Entrepreneur Marc Lore on 'founder mode', bad hires and why risk avoidance is deadly- BC

Entrepreneur Marc Lore on ‘founder mode’, bad hires and why risk avoidance is deadly– BC

Businessman Marc Lore has already sold two companies for billions of dollars together. Now he plans to run his food delivery and takeaway business. Wonder public in a couple of years with an ambitious valuation of $40 billion.

We recently spoke with Lore in person in New York about Wonder and its ultimate goal of making meal planning easier, but we also touched on Lore’s management philosophies. Below is some of what he said on that last front, lightly edited for length and clarity.

History of the calls founder modein which founders and CEOs actively work not only with their direct reports but also with “level-jumping” employees, to ensure that small challenges don’t become big ones (Brian Chesky operates this way, as does Nvidia’s Jensen Huang, Elon Musk and Sam Altman, among many others):

Yeah, the founder mode thing didn’t really resonate with me, because I operate differently. I really focus on this idea of ​​vision, capital and people. We have a meeting every week with the leadership team and we spend two hours every week just on the fundamental elements of the vision, the strategy, the organizational structure, the capital plan, our performance management systems, the compensation systems, the behaviors and values, like, things that you think are already set up.

You say, “Oh yeah, we already did behaviors. We already made values. We did performance management. “We have our strategy.” But when you grow up and move fast, it’s amazing how much it evolves over time, and you want to stay on top of it… and just talk about it and talk about it.

When everyone is completely aligned and you have really good people, you just let them run; I don’t need to get involved at all. So I don’t get involved in the details of what people do, as long as they know the nuances of the strategy and vision. When you make it with your team, and they make it with their own team, everyone moves in the right direction.

How Lore thinks about hiring the right people:

I’m very, very good at hiring rock stars. Like, that’s every person. [I hire]. I used to think you could interview someone and within an hour decide if that person is a rock star. I really thought that and I think other people did too.

It’s impossible. I have hired thousands of people. You can’t tell if someone is a rock star in an hour-long interview, and more often than not, you’ll get drunk. Someone talks about a good game, it sounds good, they say the right things, they have the right experience, but then it doesn’t work and you wonder why.
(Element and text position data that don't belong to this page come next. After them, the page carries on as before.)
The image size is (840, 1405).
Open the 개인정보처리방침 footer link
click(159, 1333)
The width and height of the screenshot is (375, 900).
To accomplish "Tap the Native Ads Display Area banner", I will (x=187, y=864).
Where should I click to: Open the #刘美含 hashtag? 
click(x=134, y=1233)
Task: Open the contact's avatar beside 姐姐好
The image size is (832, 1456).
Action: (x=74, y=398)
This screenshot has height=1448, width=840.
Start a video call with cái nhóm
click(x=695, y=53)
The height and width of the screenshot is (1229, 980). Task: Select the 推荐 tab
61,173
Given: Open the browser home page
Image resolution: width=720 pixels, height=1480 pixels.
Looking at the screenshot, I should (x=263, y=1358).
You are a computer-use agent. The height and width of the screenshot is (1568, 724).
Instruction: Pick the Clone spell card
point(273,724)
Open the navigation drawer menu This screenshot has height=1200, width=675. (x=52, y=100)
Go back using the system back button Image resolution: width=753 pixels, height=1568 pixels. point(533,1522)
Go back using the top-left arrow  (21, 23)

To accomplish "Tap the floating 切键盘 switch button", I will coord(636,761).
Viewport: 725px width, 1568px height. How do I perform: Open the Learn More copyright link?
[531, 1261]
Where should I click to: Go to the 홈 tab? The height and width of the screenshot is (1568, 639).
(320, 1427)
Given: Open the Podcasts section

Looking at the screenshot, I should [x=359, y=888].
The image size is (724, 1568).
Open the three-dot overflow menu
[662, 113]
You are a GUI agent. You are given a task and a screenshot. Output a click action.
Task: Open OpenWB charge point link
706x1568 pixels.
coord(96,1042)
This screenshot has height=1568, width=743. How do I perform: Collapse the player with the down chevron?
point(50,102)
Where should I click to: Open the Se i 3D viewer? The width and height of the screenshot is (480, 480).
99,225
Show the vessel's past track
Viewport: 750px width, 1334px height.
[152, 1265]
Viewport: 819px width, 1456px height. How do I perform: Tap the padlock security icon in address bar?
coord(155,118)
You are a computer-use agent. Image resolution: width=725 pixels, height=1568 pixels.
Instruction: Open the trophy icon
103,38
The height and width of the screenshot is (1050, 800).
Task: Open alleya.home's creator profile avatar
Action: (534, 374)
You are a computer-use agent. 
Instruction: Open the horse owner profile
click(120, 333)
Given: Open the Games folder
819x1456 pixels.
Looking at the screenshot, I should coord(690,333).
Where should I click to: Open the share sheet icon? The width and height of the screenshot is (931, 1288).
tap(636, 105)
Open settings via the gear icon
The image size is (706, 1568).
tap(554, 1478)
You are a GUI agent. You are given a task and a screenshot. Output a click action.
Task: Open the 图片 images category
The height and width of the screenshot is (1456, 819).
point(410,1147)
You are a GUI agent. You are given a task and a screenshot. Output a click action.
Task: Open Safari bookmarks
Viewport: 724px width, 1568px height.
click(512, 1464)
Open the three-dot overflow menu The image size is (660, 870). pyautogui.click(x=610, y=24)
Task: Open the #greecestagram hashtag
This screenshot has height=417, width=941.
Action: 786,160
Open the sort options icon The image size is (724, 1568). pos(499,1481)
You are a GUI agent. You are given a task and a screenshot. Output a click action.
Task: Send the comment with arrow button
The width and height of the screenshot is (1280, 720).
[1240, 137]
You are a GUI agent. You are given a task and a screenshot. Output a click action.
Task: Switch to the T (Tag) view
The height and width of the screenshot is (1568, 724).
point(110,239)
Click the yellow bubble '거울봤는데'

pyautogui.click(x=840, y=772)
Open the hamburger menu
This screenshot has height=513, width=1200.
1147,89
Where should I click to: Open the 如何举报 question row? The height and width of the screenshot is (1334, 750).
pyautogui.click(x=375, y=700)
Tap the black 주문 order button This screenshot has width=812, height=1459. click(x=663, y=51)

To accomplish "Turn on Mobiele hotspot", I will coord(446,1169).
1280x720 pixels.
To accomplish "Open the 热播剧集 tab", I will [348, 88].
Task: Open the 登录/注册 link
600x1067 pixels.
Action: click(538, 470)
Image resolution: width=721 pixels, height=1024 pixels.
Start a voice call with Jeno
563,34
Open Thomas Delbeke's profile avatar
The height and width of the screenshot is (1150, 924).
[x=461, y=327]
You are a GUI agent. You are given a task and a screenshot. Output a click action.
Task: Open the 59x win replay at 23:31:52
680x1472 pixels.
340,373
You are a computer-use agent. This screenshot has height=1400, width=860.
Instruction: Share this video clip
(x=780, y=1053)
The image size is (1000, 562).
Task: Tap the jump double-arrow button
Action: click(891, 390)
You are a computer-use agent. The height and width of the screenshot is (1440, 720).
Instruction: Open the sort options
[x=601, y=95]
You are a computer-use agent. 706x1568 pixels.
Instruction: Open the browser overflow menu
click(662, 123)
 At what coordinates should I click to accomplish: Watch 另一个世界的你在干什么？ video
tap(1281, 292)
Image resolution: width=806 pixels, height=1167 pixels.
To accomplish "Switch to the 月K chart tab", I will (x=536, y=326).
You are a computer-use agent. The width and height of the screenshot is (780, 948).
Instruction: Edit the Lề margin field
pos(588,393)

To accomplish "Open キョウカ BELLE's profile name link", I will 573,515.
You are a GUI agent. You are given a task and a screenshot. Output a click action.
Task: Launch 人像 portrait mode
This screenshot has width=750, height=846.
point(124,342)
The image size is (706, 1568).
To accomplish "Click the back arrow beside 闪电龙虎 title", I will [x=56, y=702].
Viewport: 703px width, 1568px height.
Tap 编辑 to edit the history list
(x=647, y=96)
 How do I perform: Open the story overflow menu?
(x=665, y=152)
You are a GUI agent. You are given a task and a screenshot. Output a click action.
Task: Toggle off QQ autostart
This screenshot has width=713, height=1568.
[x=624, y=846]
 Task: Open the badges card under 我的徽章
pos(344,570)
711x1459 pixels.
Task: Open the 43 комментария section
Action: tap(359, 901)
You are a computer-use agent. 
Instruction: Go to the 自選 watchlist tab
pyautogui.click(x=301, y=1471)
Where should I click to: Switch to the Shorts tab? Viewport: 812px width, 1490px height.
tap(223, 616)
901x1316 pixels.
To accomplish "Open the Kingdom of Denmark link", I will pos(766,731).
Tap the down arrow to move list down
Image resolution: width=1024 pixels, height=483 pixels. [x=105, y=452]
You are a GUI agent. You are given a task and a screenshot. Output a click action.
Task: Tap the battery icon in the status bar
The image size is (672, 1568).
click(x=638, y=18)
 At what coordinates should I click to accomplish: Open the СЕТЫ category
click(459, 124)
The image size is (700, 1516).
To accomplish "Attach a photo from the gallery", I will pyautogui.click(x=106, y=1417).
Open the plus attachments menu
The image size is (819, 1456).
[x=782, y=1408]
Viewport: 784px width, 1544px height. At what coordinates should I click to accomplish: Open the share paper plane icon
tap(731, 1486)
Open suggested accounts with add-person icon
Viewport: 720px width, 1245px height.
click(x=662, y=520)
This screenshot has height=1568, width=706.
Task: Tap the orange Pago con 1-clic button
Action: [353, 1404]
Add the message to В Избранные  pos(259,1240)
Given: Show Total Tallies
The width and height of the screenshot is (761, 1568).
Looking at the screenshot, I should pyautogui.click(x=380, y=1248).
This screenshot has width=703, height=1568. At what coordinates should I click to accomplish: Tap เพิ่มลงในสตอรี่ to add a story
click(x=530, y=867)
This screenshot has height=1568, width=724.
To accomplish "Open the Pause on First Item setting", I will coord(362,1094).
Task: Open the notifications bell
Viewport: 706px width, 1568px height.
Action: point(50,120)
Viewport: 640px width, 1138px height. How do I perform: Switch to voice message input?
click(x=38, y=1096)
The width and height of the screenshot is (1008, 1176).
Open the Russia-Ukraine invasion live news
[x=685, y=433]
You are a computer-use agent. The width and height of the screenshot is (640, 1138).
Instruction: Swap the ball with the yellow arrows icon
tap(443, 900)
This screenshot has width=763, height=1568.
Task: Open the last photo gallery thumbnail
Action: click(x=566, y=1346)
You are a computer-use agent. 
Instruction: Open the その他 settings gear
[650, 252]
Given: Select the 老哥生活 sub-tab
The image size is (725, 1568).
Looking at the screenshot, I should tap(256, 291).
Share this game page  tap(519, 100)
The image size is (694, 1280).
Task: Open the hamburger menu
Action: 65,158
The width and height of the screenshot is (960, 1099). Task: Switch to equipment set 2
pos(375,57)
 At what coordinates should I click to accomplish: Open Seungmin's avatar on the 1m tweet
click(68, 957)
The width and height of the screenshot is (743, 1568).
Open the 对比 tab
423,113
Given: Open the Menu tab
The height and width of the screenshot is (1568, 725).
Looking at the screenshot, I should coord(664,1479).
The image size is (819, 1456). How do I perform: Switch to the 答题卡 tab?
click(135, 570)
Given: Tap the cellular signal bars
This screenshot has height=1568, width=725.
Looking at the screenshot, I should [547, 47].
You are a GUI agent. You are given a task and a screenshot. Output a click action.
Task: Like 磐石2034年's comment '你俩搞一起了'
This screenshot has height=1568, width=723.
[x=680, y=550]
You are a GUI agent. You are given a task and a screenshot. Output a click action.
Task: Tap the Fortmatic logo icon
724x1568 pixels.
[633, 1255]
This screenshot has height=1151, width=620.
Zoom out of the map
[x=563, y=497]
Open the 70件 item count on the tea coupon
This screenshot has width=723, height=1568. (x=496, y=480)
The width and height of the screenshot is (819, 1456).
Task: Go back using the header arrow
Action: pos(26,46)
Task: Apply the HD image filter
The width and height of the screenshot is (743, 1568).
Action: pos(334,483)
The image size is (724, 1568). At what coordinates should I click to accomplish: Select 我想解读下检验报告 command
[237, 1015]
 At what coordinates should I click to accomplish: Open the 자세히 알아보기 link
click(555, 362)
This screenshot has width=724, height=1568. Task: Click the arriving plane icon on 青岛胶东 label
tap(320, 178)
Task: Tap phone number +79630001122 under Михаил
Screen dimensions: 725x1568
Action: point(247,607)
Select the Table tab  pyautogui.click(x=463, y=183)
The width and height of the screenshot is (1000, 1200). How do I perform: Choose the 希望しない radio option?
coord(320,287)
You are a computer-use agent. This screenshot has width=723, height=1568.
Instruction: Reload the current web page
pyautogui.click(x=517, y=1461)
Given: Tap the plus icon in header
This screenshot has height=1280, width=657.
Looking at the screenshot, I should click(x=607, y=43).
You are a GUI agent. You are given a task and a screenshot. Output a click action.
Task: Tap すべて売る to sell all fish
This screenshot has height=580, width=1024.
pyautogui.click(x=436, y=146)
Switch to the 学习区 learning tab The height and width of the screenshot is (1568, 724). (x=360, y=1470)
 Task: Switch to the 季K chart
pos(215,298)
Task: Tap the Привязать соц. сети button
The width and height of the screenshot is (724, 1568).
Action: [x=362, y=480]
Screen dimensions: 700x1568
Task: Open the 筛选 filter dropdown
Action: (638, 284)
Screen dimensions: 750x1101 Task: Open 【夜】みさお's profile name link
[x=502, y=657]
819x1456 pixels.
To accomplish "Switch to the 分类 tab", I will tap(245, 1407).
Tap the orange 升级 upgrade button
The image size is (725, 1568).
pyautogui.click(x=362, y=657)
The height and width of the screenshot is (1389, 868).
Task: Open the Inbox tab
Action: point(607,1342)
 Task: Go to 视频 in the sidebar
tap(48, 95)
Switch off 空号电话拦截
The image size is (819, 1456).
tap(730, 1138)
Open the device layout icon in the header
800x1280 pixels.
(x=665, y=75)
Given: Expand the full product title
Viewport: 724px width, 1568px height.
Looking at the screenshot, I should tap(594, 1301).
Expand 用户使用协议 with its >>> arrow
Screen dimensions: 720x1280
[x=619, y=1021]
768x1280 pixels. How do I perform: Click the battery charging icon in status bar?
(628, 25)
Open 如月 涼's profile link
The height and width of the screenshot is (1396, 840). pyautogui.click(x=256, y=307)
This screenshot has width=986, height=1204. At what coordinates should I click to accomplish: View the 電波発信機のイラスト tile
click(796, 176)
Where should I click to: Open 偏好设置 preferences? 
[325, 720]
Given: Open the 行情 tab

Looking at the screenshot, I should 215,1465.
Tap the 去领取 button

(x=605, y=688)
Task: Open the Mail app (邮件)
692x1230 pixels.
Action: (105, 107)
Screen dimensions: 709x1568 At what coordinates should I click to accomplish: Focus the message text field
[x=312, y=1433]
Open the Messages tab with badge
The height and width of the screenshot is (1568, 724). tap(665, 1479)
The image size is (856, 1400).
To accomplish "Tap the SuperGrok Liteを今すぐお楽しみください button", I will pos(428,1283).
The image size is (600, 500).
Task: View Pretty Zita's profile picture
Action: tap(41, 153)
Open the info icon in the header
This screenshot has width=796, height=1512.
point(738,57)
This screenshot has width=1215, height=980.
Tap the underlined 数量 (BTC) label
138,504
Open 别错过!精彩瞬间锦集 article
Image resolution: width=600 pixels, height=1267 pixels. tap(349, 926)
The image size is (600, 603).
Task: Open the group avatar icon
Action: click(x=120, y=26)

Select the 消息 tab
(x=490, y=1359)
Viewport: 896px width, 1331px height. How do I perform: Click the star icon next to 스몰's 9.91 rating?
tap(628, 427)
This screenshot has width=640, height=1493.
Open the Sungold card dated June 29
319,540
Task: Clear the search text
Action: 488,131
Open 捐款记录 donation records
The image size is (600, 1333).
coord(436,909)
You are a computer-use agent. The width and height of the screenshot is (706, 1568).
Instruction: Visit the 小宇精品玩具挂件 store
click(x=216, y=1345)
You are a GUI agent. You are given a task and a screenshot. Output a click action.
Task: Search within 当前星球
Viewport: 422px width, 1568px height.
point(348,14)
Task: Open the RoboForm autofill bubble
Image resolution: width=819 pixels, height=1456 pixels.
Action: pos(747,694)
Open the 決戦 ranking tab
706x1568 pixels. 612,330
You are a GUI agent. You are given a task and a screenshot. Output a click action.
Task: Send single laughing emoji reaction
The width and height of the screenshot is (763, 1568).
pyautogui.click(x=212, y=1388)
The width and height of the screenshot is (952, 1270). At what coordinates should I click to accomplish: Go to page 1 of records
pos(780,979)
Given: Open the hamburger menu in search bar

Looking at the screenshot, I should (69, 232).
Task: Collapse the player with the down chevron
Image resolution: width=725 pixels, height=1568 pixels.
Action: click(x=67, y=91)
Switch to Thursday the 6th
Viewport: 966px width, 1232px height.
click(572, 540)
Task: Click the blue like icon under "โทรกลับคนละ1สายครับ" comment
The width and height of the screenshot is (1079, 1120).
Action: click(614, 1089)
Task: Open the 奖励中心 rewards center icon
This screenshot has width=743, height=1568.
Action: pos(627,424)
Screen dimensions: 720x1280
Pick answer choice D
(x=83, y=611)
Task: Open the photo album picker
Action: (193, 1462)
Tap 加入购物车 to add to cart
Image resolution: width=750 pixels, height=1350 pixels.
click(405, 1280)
I started going back to the resumes and trying to make correlations, and what I found is that there is a clear pattern that superstars have on their resumes that differs from non-superstars. That doesn’t mean that someone who doesn’t have a superstar resume can’t be a superstar. I miss those people, okay. But when I see someone who has a superstar resume, it’s almost always a superstar. When I interview them, I already know I want to hire them, and it’s more to make sure I’m not missing anything from a behavioral, cultural, or values ​​standpoint—we want alignment on that.

But the resume should show a demonstrable level of success in each job you held. That means multiple promotions. It means staying at a company long enough to get a promotion, and it means that when you leave and move from one company to another, it’s a big step. Superstars don’t move laterally. They don’t go from being a good company to a bad one, because bad companies need to pay more to attract people and, therefore, sometimes they get rid of people who are not so good, who just want to make money.

But you find someone who [in the top] 5% and you look at their resume, it’s like: boom, boom, promotion, promotion, promotion, promotion, promotion, promotion, and then a big jump… promotion, promotion, big jump. When I get that resume that shows that demonstrable level of success, I take it and pay them whatever they need. It’s very important for me to have that superstar there. And you build a company of superstars.

You need to have the right performance management system in place so they know exactly what they need to do to get to the next level. Because superstars are very motivated. They want to know what they need to do to get to the next level, especially Generation Z. They want to know it and be promoted every six months.

Finally, here’s Lore talking about his belief that taking bigger risks is the way to secure a startup’s future, even though the approach may seem counterintuitive to many:

People always underestimate the risk of the status quo and overestimate the risk of making a change. I see that over and over again.

If you have a life-threatening medical condition and the doctor tells you, “You have six months to live,” at that point, a trial drug or anything, even if it’s very risky, [is going to look good]. You’re basically looking for opportunities to take risks, so you don’t have that inevitable death.

If you are super healthy and everything is going great and someone tells you, “Take this experimental drug; “It could make you live longer.” [a lot of people will say]”You know what? It’s too risky. I’m really healthy. I don’t want to die from this drug.”

But startups are very different from large companies. When you are in a big company like Walmart [whose U.S. e-commerce business Lore ran after selling it one of his companies]This is an incremental improvement. There is no incentive to take risks.

As a startup founder, you’re likely to die. You will most likely die every day you live and do this startup. The probability is 80%, with only a 20% chance of this actually working. So you have to take it into account when making decisions. We must look for opportunities to take risks, to reduce the risk of dying. The status quo is the worst thing you can do. Doing nothing is the biggest risk you can take.